Combine this with Platinum's creativity in environmental, showboating thrills and the effect is spellbinding. In one level you attempt to scale a hill while gigantic pieces of masonry and concrete tumble towards you, kicking dust clouds up in the air. In another, you fight robots in a zero-gravity space station, debris and furniture floating all around within a 100-foot-high chamber, framed by stars seen through the giant windows beyond.

The engine is nothing short of breathtaking. Watching ten thousand missiles streak from the back of a bipedal robot, tracing light-lines upwards towards the ceiling before arcing over into a death fall towards your position, is a spectacle that doesn't grow old.

Vanquish is, however, a game primarily fuelled by spectacle. The story is sub-Kojima nonsense. Reduce the boss fights to their most basic components and the designs are decades old: you find the weak spot, exploit to temporarily reveal the tender core, and repeat the process.

But the riotous presentation makes each encounter feel as fresh as if it were conceived here for the very first time. As Sam launches into the air, the camera wheeling and diving about, you forgive even the intermittent QTE button-prompts that flash up on screen. The pay-offs are so magnificent that they justify these incongruous design crutches.

Devoid of any multiplayer content, Vanquish relies on its scoring mechanic to introduce longevity. Every action in the game is scored, while restarts from checkpoints incur point penalties to encourage careful progression.

While a 'God Hard' difficulty unlocks on completion, there's little incentive to keep returning to the game beyond climbing leaderboards and, at a push, trying to find the single hidden statue in each stage. This is perhaps the only area of the game which lags behind its Western counterparts, requiring the player to fully subscribe to score rivalry for any replay value.

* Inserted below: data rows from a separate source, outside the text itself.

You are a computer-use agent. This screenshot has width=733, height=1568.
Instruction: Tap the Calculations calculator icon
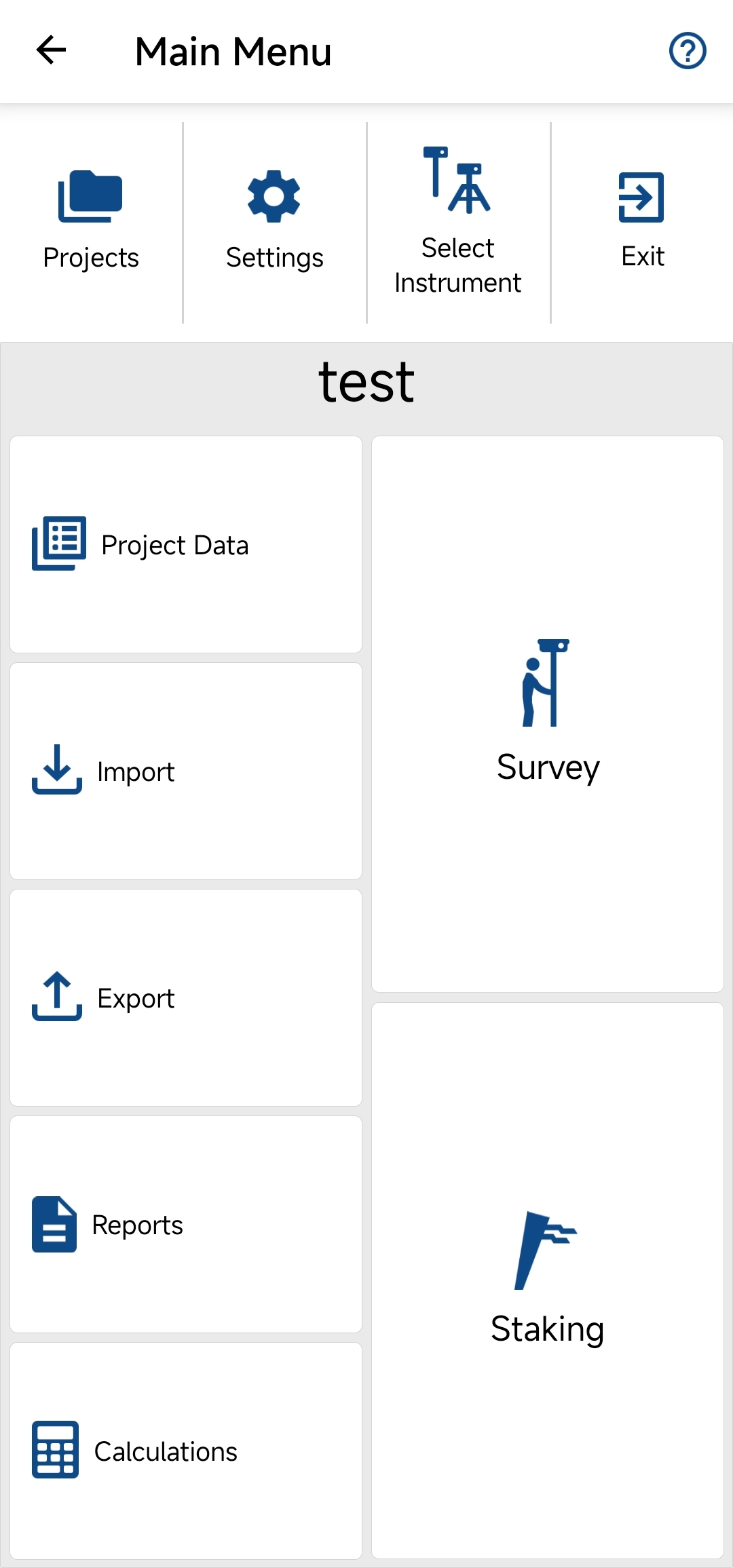pos(55,1449)
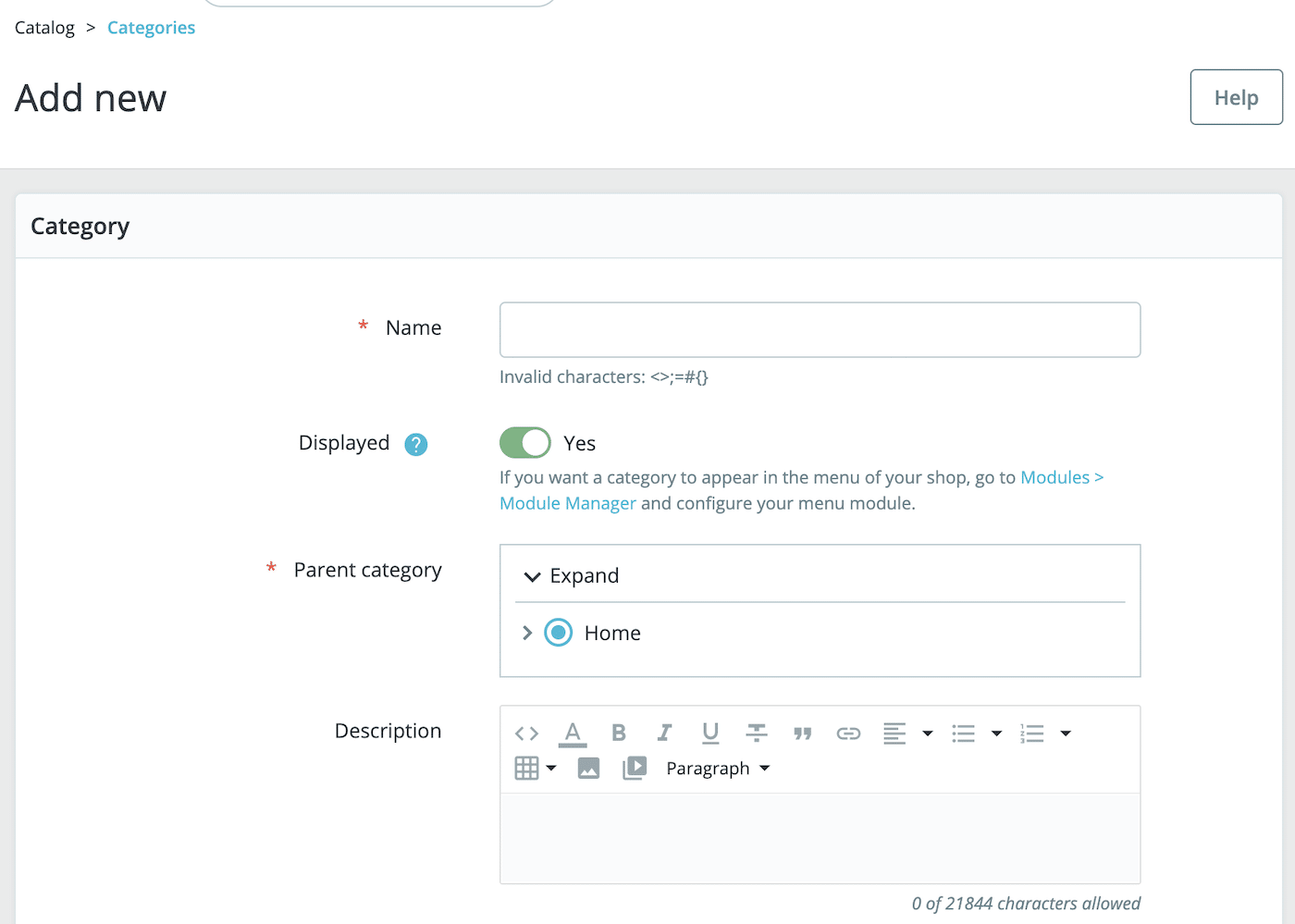The height and width of the screenshot is (924, 1295).
Task: Open the Paragraph format dropdown
Action: (x=718, y=769)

But in almost every other regard, Vanquish is a trailblazer. It is a game of astounding creativity and polish, exhilarating on the ground in the moment-to-moment thrills of high-speed-to-slow-motion combat, as well as in its wider, twisting trajectory. Doubtless the best third-person shooter ever to come out of Japan, Vanquish builds on Western developers' triumphs to push the genre in new, interesting directions, shifting the balance of power, and cementing Shinji Mikami's position as one of the best directors working in videogames today.